Write out, unaltered, each line from the top of the records below down to the line where "You are a computer-use agent. 1409x840" appears, that line included.

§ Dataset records

- - - - - - -

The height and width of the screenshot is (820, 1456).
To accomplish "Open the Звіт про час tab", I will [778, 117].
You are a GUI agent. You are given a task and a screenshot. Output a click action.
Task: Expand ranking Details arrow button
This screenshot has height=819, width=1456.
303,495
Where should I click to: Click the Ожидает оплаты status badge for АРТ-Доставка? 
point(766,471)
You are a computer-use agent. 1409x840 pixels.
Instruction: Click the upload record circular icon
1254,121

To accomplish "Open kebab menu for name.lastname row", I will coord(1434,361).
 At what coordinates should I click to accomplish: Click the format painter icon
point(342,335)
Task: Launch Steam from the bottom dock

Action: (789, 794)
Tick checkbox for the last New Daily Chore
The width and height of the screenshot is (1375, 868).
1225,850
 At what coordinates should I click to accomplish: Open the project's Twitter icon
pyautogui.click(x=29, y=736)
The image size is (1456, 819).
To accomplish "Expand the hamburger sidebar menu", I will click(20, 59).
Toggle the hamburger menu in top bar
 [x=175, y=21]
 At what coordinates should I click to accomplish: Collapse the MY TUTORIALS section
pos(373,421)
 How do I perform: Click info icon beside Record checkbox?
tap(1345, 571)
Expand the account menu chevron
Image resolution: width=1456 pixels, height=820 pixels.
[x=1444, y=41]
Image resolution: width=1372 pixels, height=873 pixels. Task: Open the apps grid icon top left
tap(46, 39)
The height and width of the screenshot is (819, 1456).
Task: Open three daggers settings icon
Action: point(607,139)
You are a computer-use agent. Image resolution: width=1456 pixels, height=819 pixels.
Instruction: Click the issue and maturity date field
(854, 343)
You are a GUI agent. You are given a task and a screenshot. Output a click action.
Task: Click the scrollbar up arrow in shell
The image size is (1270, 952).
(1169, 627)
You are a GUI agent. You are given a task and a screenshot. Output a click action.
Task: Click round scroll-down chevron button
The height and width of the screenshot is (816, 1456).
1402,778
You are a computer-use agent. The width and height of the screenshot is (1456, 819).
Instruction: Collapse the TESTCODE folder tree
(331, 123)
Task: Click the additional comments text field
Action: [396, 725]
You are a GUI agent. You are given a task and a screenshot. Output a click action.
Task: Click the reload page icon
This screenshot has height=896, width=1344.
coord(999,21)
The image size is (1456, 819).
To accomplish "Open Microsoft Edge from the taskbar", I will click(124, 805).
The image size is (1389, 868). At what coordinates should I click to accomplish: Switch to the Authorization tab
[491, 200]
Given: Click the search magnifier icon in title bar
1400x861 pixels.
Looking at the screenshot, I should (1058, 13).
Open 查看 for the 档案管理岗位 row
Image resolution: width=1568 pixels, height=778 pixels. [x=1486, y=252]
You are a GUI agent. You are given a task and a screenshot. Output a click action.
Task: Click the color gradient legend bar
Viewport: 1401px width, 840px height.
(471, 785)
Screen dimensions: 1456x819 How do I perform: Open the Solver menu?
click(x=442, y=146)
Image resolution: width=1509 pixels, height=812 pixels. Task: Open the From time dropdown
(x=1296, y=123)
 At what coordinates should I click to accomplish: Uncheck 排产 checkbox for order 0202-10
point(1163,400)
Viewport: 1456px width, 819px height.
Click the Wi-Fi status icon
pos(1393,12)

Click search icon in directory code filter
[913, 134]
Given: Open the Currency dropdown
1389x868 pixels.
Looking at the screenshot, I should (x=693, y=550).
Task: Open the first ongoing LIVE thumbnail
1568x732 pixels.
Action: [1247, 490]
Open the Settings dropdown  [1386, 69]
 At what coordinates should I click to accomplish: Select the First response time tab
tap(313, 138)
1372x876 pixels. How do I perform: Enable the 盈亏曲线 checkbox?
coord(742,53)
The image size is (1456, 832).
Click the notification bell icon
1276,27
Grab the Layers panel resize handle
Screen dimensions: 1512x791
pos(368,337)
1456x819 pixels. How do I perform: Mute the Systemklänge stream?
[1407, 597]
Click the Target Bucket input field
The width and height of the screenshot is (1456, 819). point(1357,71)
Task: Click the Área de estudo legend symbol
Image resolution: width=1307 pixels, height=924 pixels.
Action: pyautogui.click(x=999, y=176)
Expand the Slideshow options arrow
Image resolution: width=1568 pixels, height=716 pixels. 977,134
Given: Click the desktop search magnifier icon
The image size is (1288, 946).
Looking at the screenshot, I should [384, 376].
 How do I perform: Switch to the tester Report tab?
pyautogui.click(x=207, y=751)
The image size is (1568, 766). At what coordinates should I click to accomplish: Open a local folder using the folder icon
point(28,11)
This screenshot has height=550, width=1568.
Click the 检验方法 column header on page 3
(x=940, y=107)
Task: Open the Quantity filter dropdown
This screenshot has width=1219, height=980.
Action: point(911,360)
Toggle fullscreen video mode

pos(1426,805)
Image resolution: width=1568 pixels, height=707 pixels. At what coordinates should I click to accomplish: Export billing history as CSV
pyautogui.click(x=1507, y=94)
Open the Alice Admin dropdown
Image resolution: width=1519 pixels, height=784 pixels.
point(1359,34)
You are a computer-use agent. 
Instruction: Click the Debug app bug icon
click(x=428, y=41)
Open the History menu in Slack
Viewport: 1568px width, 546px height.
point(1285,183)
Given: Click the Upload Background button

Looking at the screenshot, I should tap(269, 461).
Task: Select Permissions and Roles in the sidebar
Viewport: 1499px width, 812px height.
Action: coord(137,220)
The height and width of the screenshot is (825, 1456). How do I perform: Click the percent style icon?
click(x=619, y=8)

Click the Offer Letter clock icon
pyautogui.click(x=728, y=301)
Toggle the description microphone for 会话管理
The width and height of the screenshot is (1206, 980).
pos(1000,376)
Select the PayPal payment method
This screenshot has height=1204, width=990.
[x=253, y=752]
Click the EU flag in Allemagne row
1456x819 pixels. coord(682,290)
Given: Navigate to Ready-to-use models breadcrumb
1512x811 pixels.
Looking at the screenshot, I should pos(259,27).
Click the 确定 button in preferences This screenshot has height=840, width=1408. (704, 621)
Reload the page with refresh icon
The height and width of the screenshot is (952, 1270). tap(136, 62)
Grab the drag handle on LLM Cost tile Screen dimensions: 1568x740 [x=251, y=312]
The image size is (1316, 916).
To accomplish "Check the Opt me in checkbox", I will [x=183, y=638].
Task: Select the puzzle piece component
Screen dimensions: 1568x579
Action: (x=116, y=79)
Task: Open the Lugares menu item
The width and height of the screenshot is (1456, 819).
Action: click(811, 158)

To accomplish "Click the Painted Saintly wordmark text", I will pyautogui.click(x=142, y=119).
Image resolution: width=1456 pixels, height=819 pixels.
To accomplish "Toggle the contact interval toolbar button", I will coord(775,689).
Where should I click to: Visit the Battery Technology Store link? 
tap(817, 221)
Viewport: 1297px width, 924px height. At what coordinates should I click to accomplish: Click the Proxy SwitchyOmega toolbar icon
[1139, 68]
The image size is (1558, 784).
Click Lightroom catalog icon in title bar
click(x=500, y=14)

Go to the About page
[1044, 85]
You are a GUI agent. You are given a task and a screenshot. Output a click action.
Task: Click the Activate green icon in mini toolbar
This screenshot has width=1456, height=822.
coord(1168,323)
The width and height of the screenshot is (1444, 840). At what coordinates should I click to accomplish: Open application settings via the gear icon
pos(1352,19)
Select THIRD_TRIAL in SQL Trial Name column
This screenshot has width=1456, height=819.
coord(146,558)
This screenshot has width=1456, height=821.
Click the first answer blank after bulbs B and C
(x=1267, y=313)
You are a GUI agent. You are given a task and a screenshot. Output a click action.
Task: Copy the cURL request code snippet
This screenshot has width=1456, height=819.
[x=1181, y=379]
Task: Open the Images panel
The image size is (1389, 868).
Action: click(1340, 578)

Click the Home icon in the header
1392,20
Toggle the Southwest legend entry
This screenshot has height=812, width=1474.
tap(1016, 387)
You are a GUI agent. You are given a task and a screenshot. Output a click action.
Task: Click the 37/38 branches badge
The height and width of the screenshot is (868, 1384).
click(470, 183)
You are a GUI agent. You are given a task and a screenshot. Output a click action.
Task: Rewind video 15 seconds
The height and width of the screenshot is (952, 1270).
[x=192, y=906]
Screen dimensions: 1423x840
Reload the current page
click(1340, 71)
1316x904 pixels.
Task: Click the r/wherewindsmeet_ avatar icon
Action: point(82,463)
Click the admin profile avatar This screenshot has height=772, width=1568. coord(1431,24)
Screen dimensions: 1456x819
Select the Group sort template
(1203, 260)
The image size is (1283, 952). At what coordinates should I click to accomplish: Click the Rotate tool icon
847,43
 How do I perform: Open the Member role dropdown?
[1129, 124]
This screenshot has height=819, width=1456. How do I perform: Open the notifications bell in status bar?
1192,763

- - - - - - -

§ Answer to the problem
The height and width of the screenshot is (820, 1456).
To accomplish "Open the Звіт про час tab", I will [778, 117].
You are a GUI agent. You are given a task and a screenshot. Output a click action.
Task: Expand ranking Details arrow button
This screenshot has height=819, width=1456.
303,495
Where should I click to: Click the Ожидает оплаты status badge for АРТ-Доставка? 
point(766,471)
You are a computer-use agent. 1409x840 pixels.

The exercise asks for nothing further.